Six black students were arrested over the Dec. 4 school fight and their bonds were set. The highest reached $138,000.

Bell and the other five were charged with attempted second-degree murder and conspiracy in the fight with Justin Barker. On Sept. 4, charges for Carwin Jones and Theo Shaw were reduced to aggravated-second degree battery, the Associated Press reported, citing a media report.

In July, Bell became the first to stand trial. After being represented by a public defender who did not call witnesses in Bell's defense, an all-white jury convicted him of aggravated battery and conspiracy charges after two days of deliberation. On Aug. 24, Bell was denied a reduction in the $90,000 bail after prosecutors disclosed four previous brushes with the law.

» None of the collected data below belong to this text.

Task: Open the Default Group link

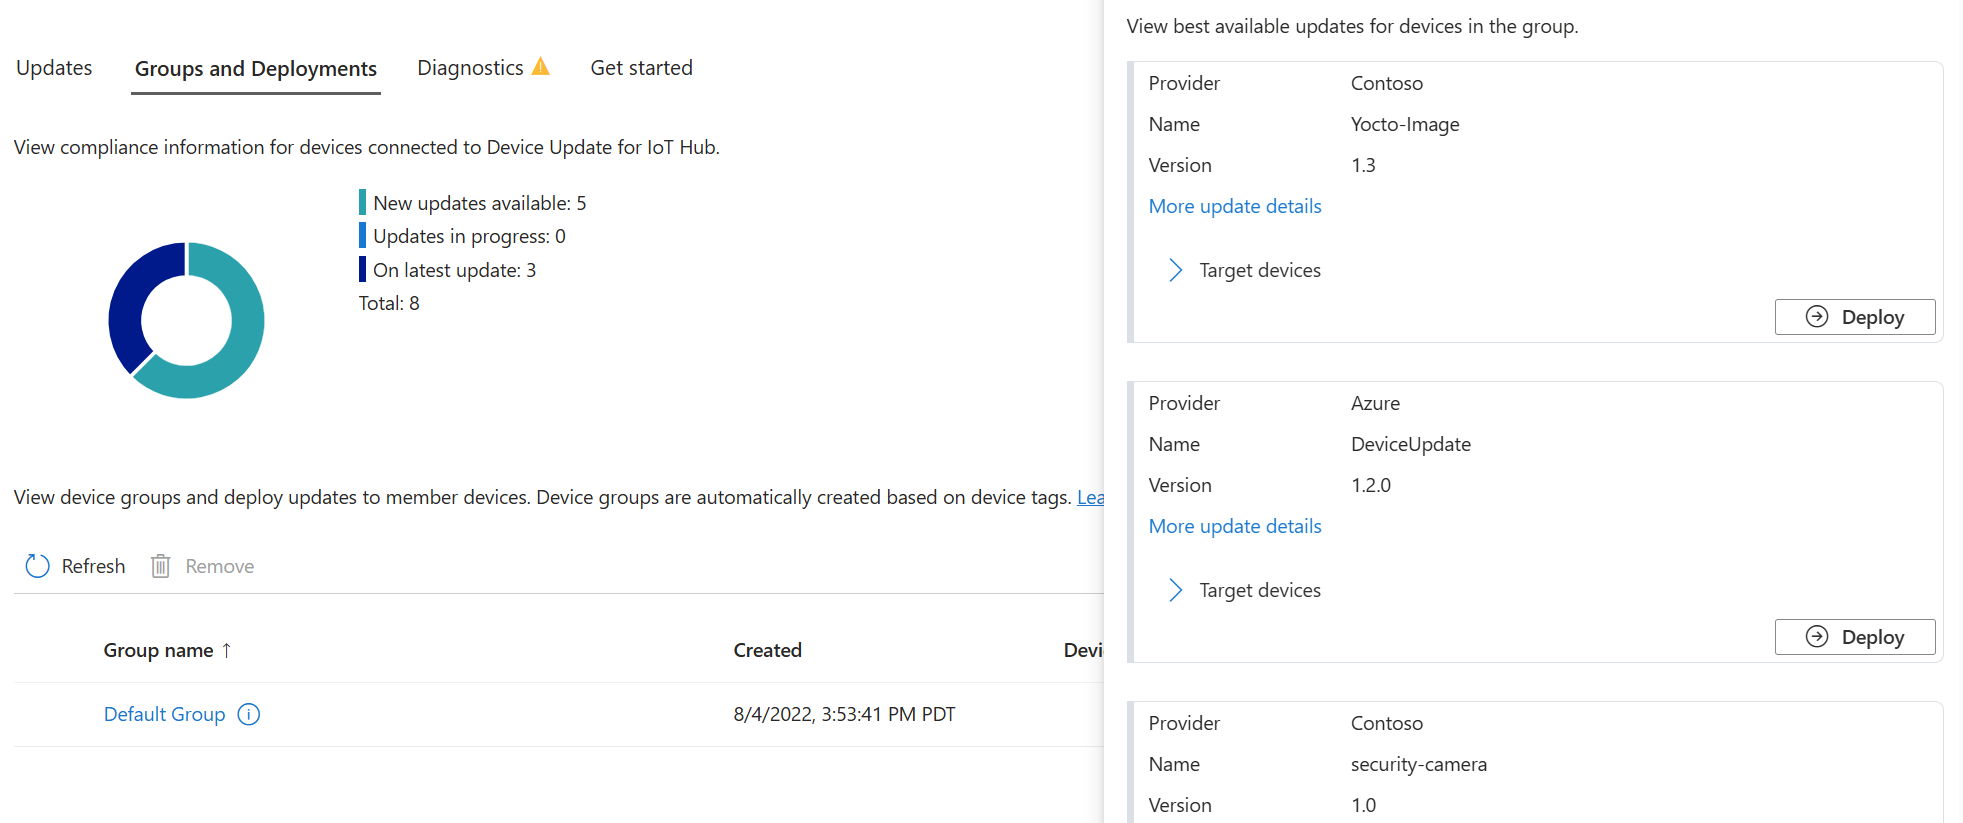Action: 164,714
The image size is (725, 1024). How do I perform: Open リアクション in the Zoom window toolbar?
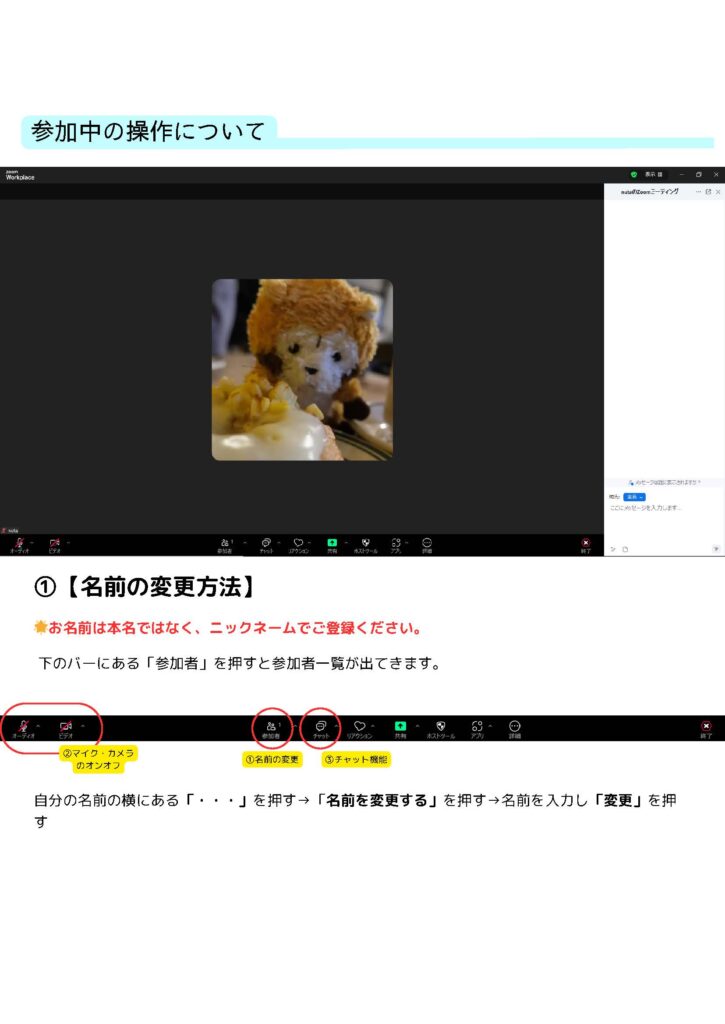(x=298, y=544)
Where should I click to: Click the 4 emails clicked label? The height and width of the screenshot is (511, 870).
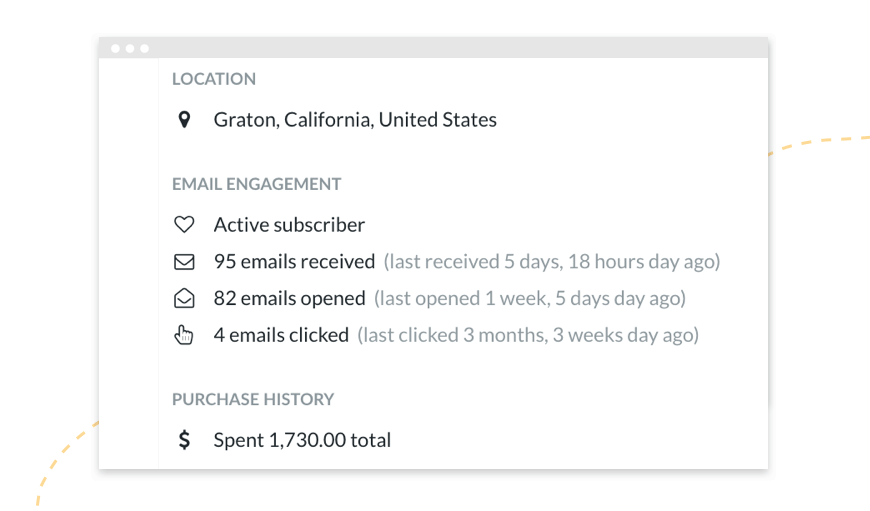pyautogui.click(x=281, y=335)
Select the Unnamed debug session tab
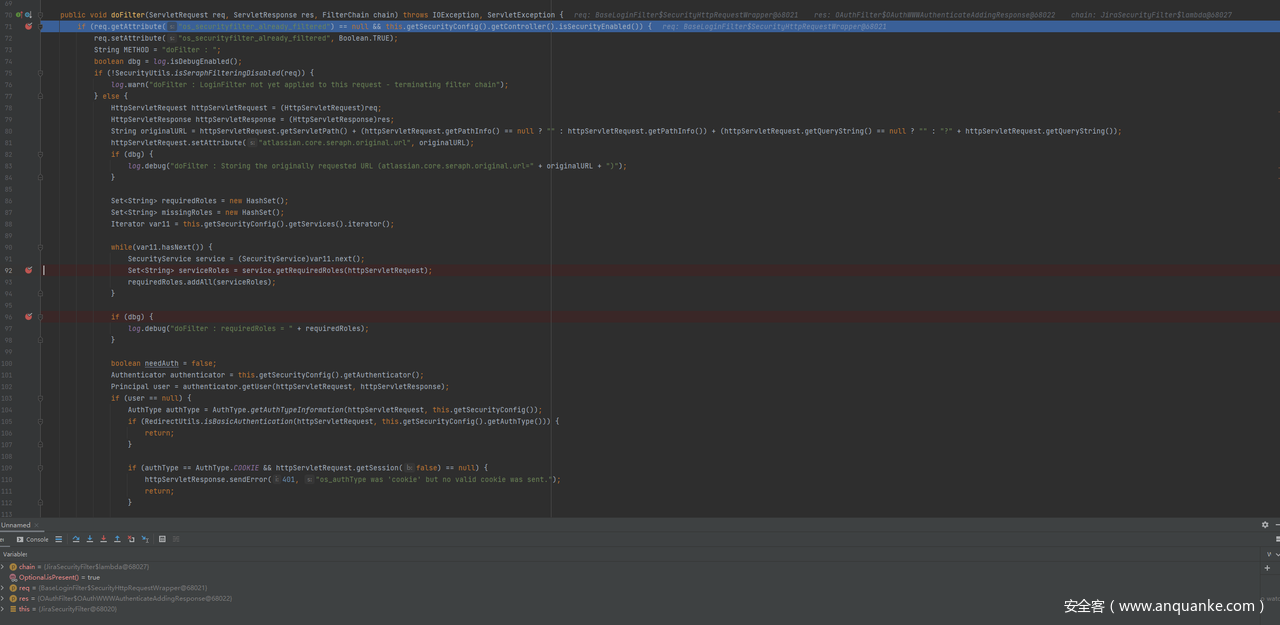 click(15, 525)
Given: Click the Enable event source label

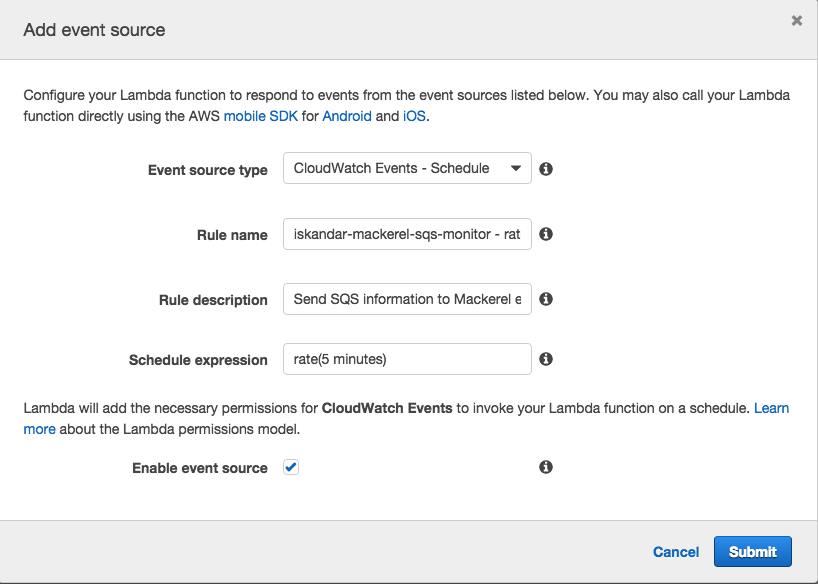Looking at the screenshot, I should point(200,468).
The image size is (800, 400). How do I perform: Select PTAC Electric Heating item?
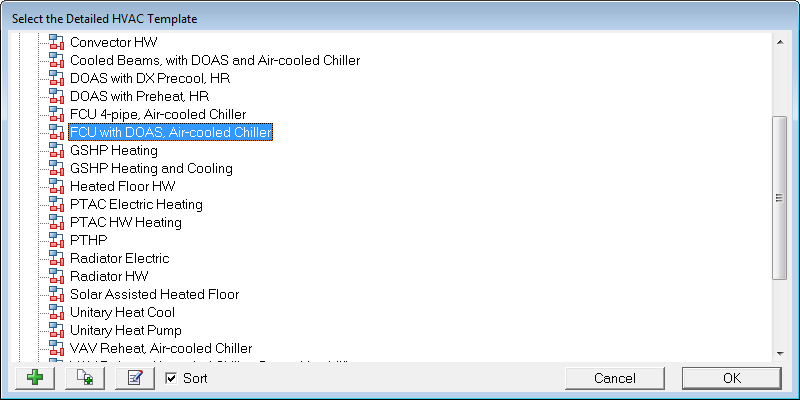point(136,205)
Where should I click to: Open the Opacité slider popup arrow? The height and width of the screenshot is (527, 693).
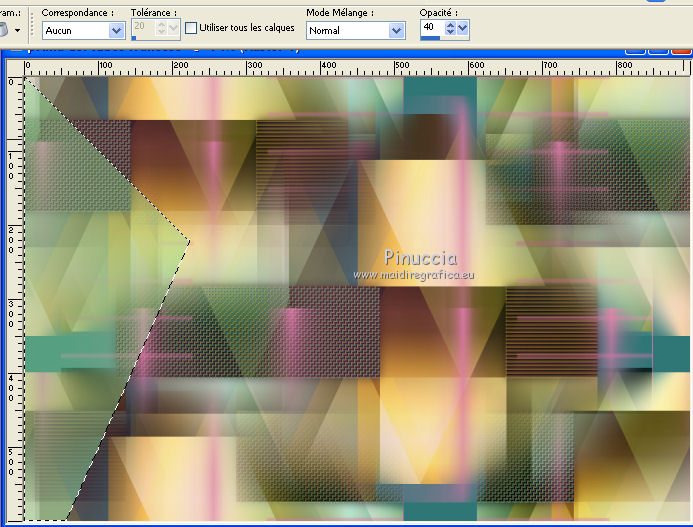coord(462,28)
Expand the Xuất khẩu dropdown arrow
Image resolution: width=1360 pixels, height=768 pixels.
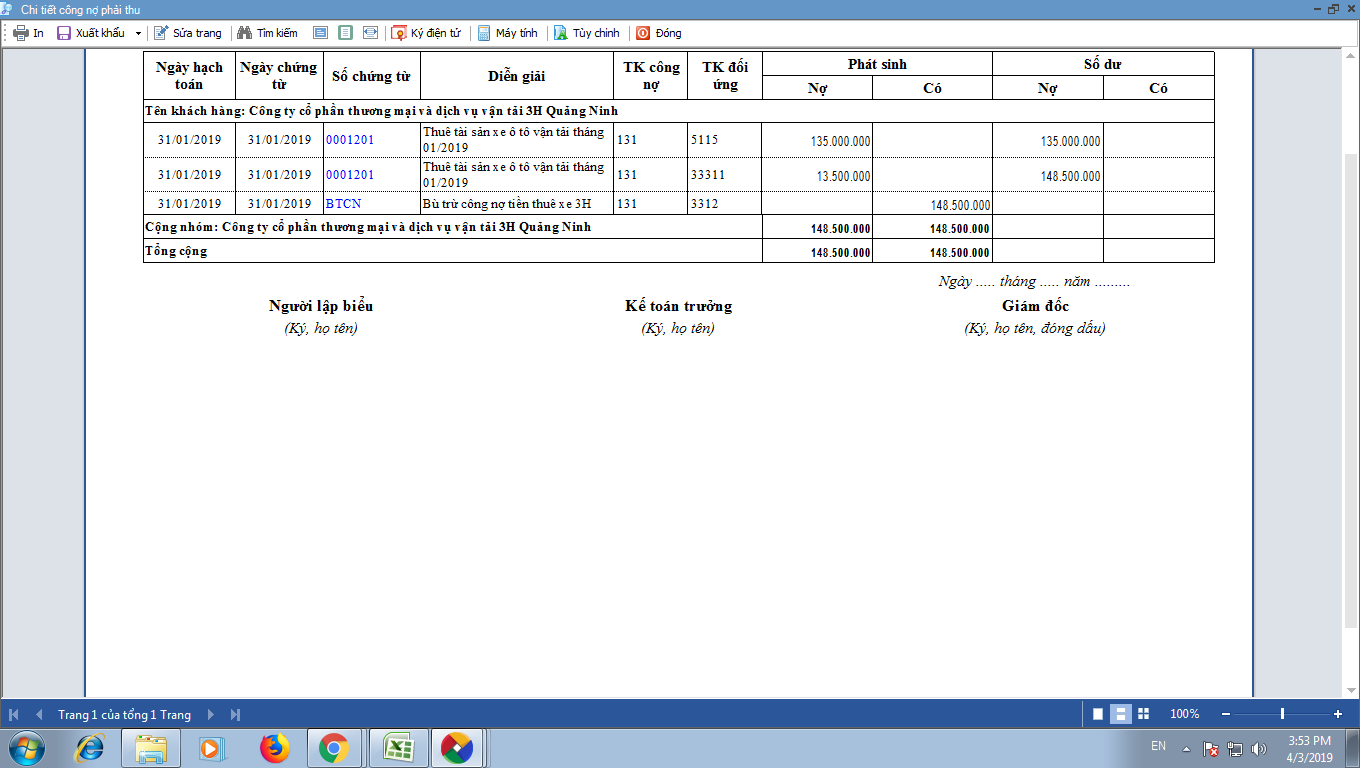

On July 31, as many as 300 supporters rallied in Jena in support of Bell and all of the defendants.

Victoria Kirby, a junior speech communication major at Howard and a member of the Save the Jena Six Planning Committee, said the Jena Six issue cannot be ignored. The group was planning a Sept. 5 rally in support of the accused at Howard's Rankin Memorial Chapel.

"It's crucial for us to be involved," Kirby said of the Howard community. "What we do affects what happens in the black community."

Chigozie Onyema is a part of the planning team as well. The group is working to raise money for and awareness of the case. "It would behoove students at a historically black university to show solidarity with any case that calls into question the blindfold that the court is supposed to wear," he said. Onyema is a senior African American studies major and the president of the Howard chapter of Amnesty International.

"Historically, there has been a separate criminal justice system for black and white citizens," he said. He then referred to the Rev. Dr. Martin Luther King Jr.'s Letter from a Birmingham Jail, saying that it taught us that "an injustice anywhere is a threat to justice everywhere."

Vanessa Rozier, a student at Howard University, writes for the Hilltop. To comment, e-mail .

Posted Sept. 4, 2007

Article Framed From Racist Perspective

I read with interest your article about the Jena Six. I used to teach high school.

There was a hall in the school that the black students had designated as "the black hall." They occupied this hall during lunch hours, and if any white student was foolish enough to walk down this hall during that time of day, he or she would at the very minimum be verbally harassed, and most probably physically assaulted.

At that time, many black students wore shirts bearing "It's a black thing, you wouldn't understand." I ask you to consider if this was not racist. I know, I know, there have been those in the black community who have decided that racism can't really apply to blacks in this country, framing the definition in a power structure, sociological context that somehow can't apply to an individual's attitudes.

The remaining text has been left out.